Wednesday, March 14, 2012



Dear Norman Finkelstein

re: "Norman Finkelstein Interview with Frank Barat: BDS Campaign, Imperial College London" (England)

I watched your talk with Frank Barat from last February (http://www.youtube.com/watch?v=ASIBGSSw4lI).

I don't disagree with everything you said, but Mr. Barat seemed overwhelmed by your passion and did not ask questions that should have been asked of you.

According to you, some of the opponents of the Israeli occupation, and of the Israeli state itself, are "cultic" and not pragmatic, and are bound to fail due to the fact that their legal arguments are hypocritical. Therefore they are lacking in appeal to the masses of people because they want the law upheld with regard to the Israeli occupation but not with regard to the Israeli state's right to exist.

Mr. Barat should have asked you, what masses are you talking about, if not the Western masses? Surely the fall of the Fourth Reich in Jerusalem would have enormous appeal to the region's 100 million Arabs, but for some reason they don't seem to comprise a meaningful constituent in your realpolitik. Why?

A haven for Judaic persons can be guaranteed in the pre-1967 borders without that haven being based on racist Zionist laws of return that give residency rights to Judaics from New Zealand and Brooklyn over the children of native Palestinians.

The Nazi/Talmudic Israeli government can be legally overthrown without overthrowing a guaranteed safe haven for Judaic people now resident in Palestine. What would be wrong with such an overthrow? If it worked for South Africa why can't it work for Palestine?

Your reference to the "law" of the United Nations smacks of a divine mandate.

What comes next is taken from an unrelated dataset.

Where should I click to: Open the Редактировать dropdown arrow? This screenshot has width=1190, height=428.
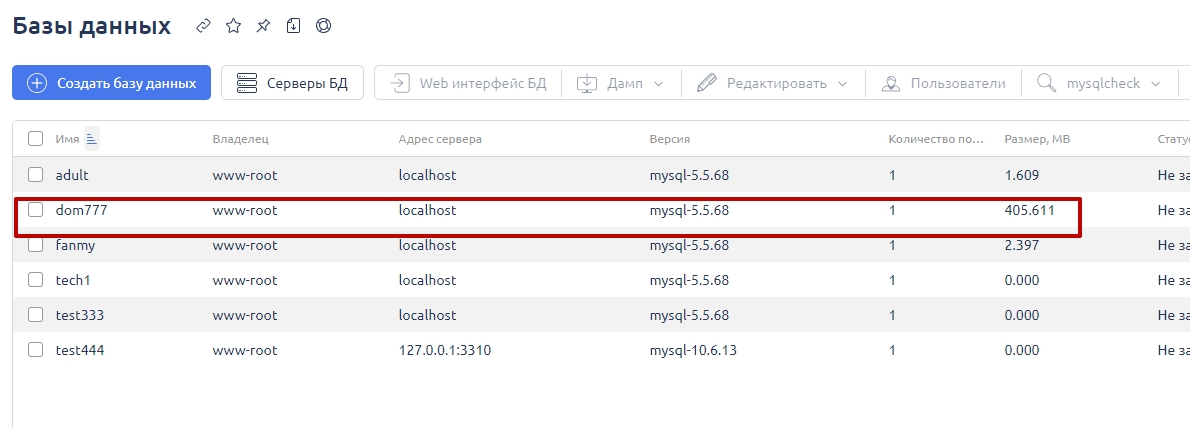click(842, 83)
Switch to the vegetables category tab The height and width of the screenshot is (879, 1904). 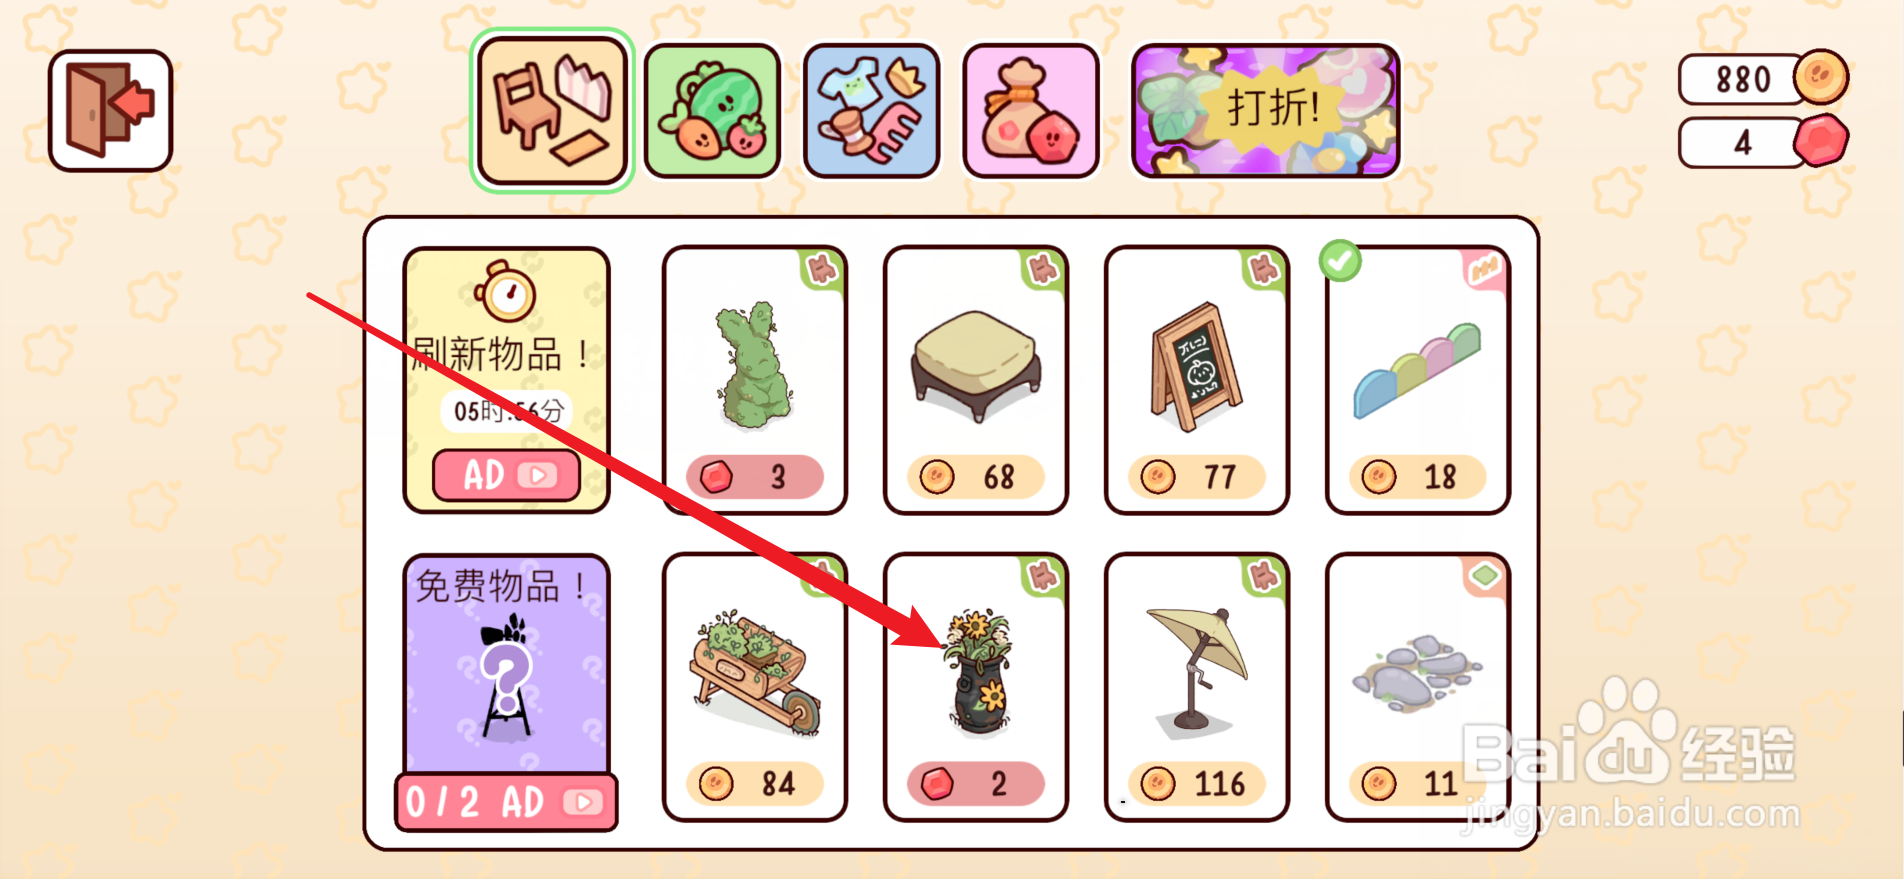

There is nothing divine about the U.N. and if the Divestment and Solidarity people were to drop references to U.N. law and harken to appeals to the immemorial law against colonial empires and racist reichs, then the hypocrisy you excoriate would be resolved.

You are willing to support the right to exist of the racist Zionist regime on the basis that its "rights" were established by the UN (at the behest of Stalin and Truman). You don't want the fate of the Israeli Arabs to trump considerations of the survival of the Zionist system since many other countries subjugate their minorities, so why single out the Israelis for doing it?

And by extension, your argument implies, why try to stop this oppression by overthrowing the Israeli government and creating a new government with an equalitarian constitution?

One thing that makes the Israeli oppression different from your example of the Dalits ("untouchables") in India or another flagrant instance, that of the Shiites in Bahrain, is that those governments don't run morality pageants and daily "Holocaust" museum tours showcasing the supreme ethics of their nations over the rest of humanity, with "lessons" for all mankind that no should ever forget. Whether or not this Talmudic megalomania plays in Peoria should not be the main criterion for whether or not we should call it to account.

Unlike some of your Leftist critics, I accept the fact that you are basically honest and that you have arrived at your latest views from a  desire to be politically effective and fair to all.

I see some serious holes in your position however, and I hope that at some point you will address my questions in some forum.